この数値の場合は、この方法で、この薬使って。
内科の先生の中にはガイドライン一直線、マニュアル一本で
基準値を目指す医療を行なっている人も少なくない。
精神科もマニュアル的な治療で統一しようという方向に向かっている。
それも大事だけど、当院では基準値を目指すことを目標とせず、その人それぞれが心地よく生きていくためにどうするかを考えていく。
その結果基準値と大きく違っていたって構わないと思う。
発達障害の過剰診断を批判する医師もいるけれど、発達障害の部分特性のために精神疾患を発症している人はとても多い。
誰にでも発達障害の特性を多かれ少なかれ認める。
いくつかその特性が重なったり、突出することで掛け算的に生活に支障をきたすことも少なくない。
だからこそ、私は細かな特性もきちんと評価する。
その結果をフィードバックすることで患者さんが自分自身を理解し、自分の上手な扱い方を習得できるようになっていく。
基準値から外れていても、お薬を使って生活が豊かになるのであれば、それでいいのでは。
薬なしで基準値の健康体でありたいという無理な理想を追求していても、ずっとつらいまま。
睡眠薬だってそう。
幼少期の虐待経験で子供の頃から夜眠れなかったという患者に、「生活習慣をちゃんとしろ」「薬なんかに頼るな」
って言い続けるのは拷問だ。

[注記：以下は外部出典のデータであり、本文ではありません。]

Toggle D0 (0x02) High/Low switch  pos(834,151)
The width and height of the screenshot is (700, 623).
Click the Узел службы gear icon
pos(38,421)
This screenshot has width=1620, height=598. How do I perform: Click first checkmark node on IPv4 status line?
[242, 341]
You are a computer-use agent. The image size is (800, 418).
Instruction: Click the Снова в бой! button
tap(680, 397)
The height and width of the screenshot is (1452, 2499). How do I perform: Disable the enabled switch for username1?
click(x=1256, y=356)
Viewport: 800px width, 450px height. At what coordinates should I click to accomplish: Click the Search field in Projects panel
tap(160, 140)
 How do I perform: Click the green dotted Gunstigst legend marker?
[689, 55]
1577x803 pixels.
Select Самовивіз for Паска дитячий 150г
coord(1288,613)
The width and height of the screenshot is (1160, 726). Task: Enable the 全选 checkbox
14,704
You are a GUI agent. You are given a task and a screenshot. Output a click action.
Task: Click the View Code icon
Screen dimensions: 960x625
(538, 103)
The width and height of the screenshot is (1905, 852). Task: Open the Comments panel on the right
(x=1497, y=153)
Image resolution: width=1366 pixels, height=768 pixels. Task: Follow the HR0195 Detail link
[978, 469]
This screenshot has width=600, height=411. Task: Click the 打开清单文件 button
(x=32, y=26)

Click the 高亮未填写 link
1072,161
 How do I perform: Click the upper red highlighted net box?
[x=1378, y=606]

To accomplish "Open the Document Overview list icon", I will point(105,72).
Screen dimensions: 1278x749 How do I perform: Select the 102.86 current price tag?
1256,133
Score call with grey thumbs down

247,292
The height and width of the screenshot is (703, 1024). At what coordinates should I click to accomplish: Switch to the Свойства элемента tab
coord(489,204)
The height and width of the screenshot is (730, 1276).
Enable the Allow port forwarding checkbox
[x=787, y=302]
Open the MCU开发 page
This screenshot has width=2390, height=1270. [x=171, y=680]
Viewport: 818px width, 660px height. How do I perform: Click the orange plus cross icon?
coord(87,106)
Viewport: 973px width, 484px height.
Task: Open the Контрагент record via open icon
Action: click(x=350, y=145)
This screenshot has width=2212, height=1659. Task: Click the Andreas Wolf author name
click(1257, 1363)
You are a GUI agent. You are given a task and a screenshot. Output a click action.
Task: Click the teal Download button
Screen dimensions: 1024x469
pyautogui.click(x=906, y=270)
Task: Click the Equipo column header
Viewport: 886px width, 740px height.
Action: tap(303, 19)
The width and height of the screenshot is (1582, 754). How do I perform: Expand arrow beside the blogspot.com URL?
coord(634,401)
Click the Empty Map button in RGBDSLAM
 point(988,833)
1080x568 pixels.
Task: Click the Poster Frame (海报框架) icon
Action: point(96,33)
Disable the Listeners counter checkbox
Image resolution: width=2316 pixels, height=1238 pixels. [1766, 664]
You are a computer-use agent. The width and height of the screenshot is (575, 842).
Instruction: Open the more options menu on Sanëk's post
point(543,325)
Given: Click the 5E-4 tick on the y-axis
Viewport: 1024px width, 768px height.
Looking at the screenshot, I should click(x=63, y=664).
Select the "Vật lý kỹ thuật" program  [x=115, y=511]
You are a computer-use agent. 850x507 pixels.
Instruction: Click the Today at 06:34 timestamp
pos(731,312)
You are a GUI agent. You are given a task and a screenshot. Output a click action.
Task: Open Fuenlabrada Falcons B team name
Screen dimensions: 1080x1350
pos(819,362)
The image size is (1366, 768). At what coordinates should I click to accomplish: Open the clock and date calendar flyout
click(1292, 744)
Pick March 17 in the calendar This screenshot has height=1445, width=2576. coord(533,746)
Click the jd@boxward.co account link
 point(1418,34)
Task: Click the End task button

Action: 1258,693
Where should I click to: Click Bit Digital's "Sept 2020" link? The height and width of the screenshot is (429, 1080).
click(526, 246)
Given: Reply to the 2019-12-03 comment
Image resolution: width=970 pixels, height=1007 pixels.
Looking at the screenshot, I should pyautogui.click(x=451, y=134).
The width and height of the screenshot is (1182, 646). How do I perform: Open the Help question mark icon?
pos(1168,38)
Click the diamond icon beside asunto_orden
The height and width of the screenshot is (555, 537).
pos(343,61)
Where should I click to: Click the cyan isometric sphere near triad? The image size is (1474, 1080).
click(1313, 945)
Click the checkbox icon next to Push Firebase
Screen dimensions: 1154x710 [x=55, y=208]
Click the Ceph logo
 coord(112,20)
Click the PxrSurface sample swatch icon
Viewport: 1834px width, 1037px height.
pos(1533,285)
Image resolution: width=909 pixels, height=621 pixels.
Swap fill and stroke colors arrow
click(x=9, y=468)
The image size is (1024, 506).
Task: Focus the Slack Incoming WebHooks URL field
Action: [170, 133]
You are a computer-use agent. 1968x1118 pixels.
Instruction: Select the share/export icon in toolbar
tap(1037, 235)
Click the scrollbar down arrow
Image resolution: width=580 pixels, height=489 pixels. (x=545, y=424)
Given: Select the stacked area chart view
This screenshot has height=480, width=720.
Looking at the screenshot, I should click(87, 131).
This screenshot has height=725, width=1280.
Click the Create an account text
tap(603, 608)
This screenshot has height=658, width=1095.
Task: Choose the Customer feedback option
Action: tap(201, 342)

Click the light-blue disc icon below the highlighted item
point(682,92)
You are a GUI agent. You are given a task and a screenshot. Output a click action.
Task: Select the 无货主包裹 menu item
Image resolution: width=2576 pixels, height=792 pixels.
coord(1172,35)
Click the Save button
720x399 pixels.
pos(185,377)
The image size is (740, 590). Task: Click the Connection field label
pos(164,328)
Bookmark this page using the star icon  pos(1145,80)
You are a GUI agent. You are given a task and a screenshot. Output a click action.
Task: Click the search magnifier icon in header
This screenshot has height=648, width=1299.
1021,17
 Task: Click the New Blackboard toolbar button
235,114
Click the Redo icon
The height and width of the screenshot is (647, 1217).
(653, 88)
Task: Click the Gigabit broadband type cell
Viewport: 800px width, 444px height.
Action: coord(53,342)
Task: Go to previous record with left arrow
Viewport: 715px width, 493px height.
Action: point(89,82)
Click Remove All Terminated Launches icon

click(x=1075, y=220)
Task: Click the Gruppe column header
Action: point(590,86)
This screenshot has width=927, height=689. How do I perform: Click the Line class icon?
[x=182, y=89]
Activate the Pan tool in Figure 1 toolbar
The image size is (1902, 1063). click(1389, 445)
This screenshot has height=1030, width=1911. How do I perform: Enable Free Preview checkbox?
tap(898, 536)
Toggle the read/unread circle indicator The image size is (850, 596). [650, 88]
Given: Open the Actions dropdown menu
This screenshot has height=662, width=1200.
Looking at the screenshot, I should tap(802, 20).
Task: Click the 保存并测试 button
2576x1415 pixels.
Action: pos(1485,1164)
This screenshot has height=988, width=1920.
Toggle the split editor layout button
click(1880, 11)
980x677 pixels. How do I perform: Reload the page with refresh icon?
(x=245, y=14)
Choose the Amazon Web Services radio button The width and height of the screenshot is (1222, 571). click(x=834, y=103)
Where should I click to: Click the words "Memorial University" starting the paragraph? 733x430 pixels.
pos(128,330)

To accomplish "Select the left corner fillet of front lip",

脳が常に警戒している過覚醒モードを記憶しているからだ。朝の日光を浴びたって、日中運動したって、夜に入浴したって、ダメな時はダメだ。
長いことアルコール習慣がある人も、自力で睡眠を取る力や不安を軽減する自前の力が衰えてしまう。
眠れないことで脳がオーバーヒートを生じやすく、うつ病発症や認知症のリスクも上昇する。
睡眠時間に脳の中のゴミが排泄されるのに、睡眠が取れなかったら認知症の原因になるゴミも溜まりやすい。
不眠が続くことで不具合が生じやすいのは当然だ。
「睡眠衛生指導さえすれば全ての患者は眠れるようになるはずだ」というのは妄想だ。
「睡眠薬が悪だ」というのも絵空事だ。
基準値にならないといけないのではなく、基準値ではない状況を変えることができなくても快適にするにはどうしたらいいのか、
それを毎日追求している。
結果的に睡眠薬を継続することでなんとか生活を維持している人もいる。
全員が「薬なしで健やかに」という基準値になるはずだというのは机上の空論もいいところだ。